--- DATA EXTRACT ---
------------------------------------------------

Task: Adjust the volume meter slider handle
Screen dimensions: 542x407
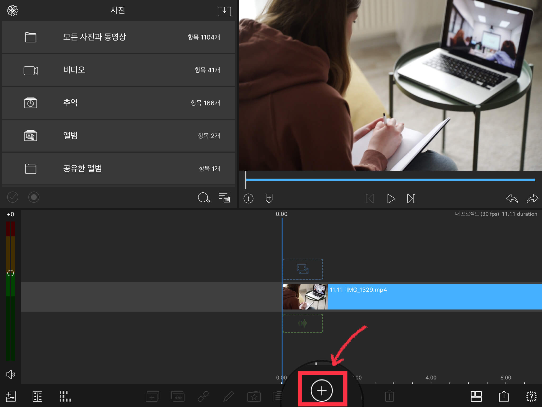Action: click(11, 273)
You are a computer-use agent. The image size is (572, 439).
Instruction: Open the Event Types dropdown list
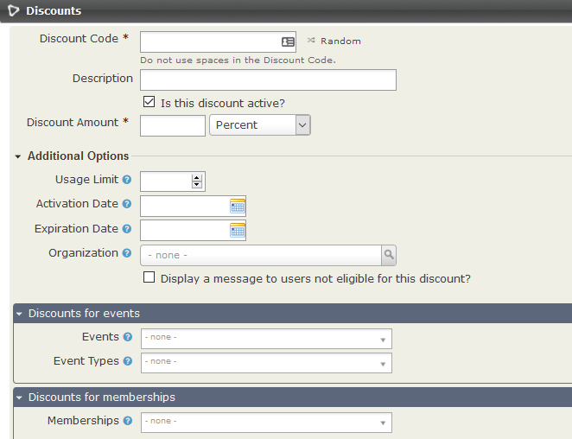pos(266,362)
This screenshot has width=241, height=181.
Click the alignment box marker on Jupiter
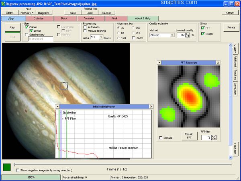point(63,85)
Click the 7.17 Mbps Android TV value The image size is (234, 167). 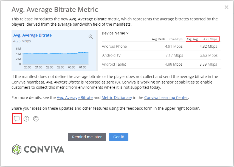[x=174, y=55]
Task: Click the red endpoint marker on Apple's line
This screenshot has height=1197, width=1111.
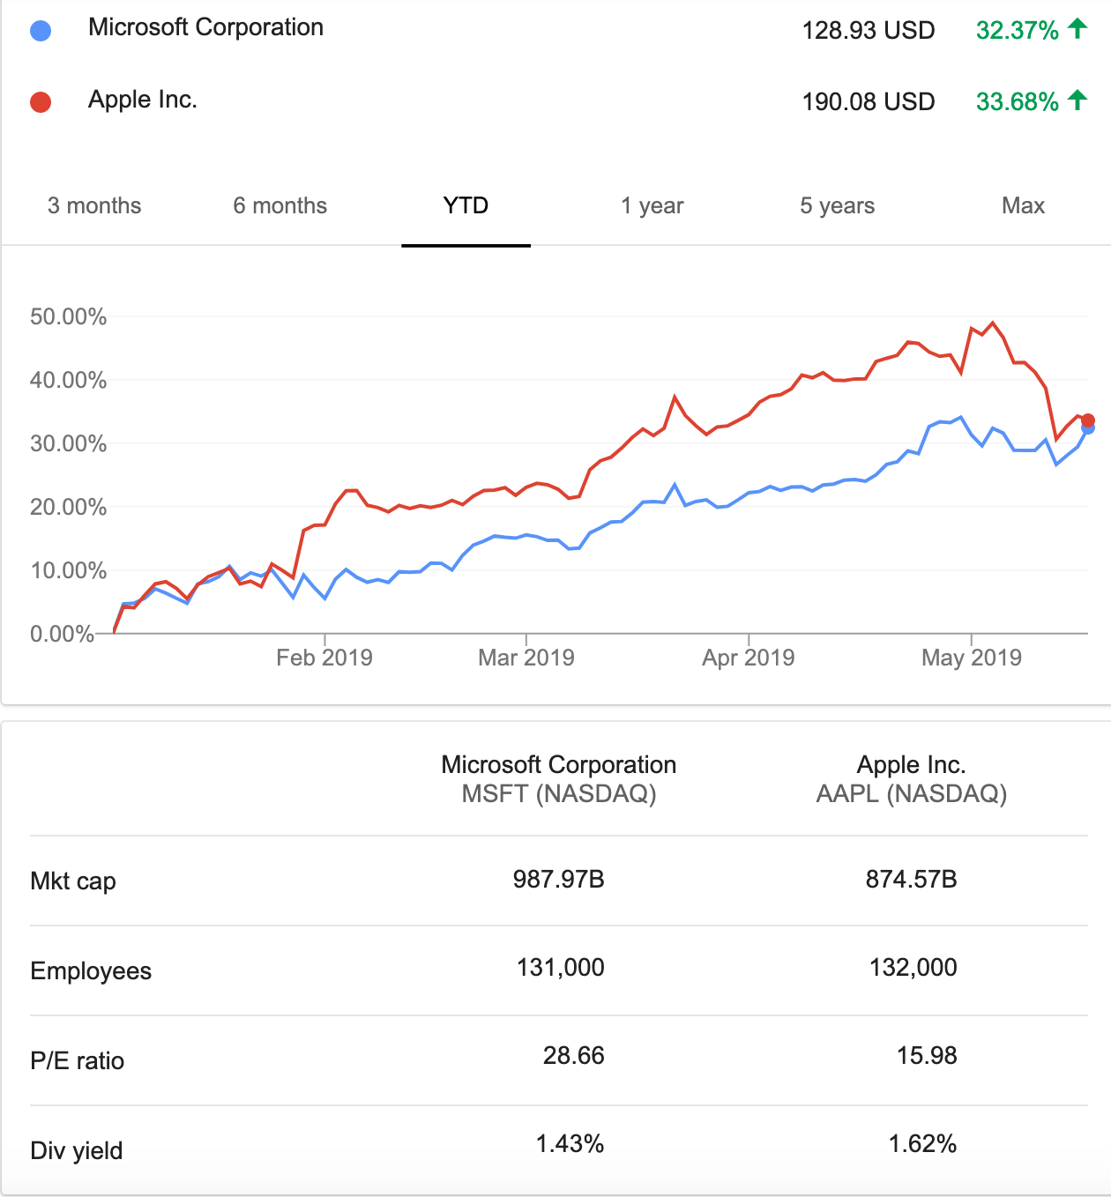Action: [x=1088, y=420]
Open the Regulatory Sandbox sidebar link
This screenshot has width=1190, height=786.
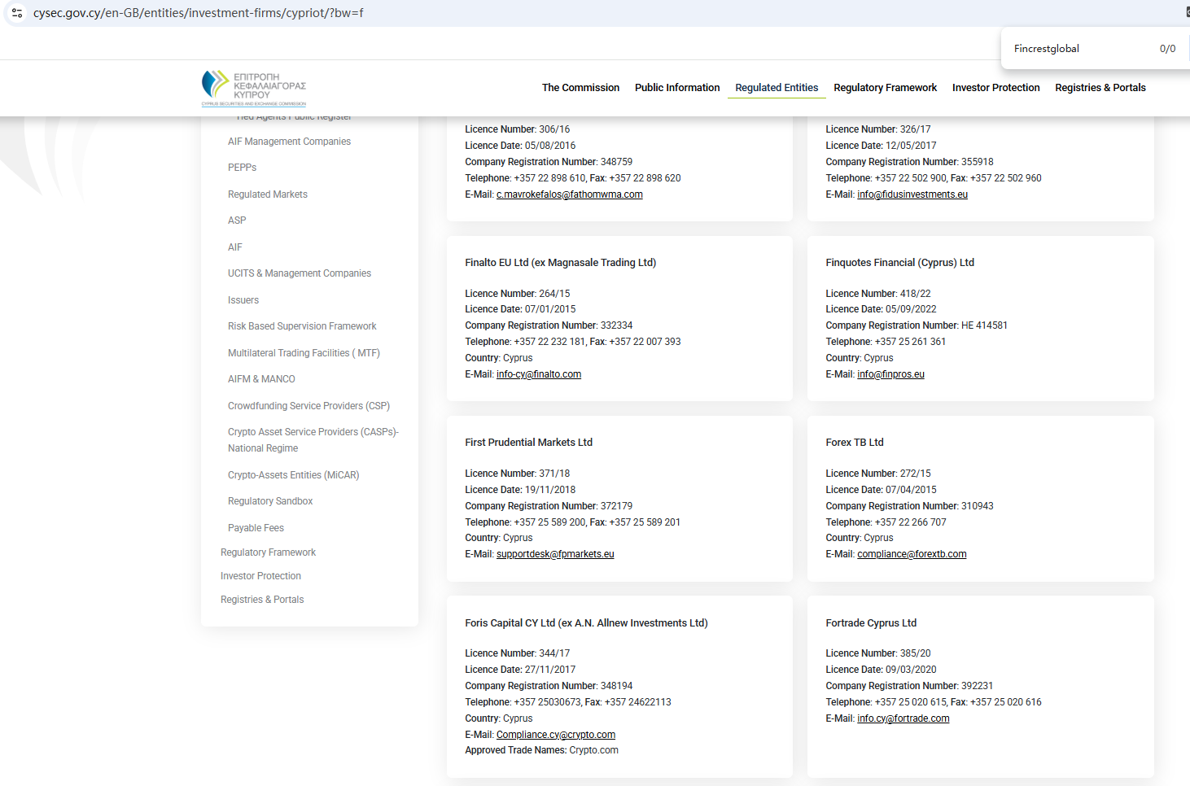tap(270, 501)
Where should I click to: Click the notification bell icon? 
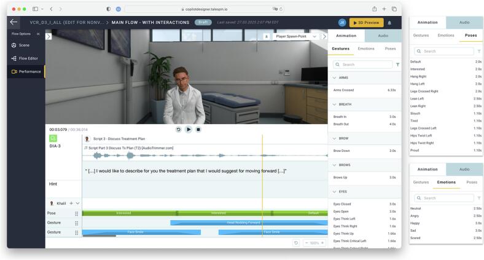pyautogui.click(x=389, y=22)
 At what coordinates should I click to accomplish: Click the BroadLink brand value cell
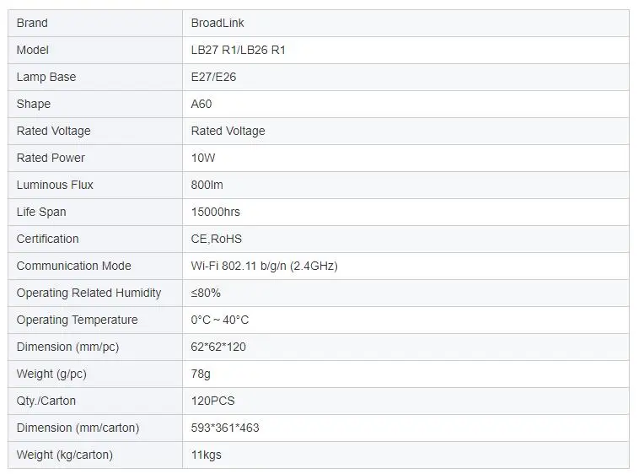[405, 24]
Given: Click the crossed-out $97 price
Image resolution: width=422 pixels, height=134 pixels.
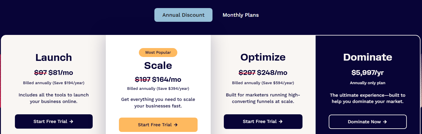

------------------------------------------------

--- GOAL ---
How many lines of the listing above contain the word "This"? Reply with the number only.

--- TASK RESULT ---
3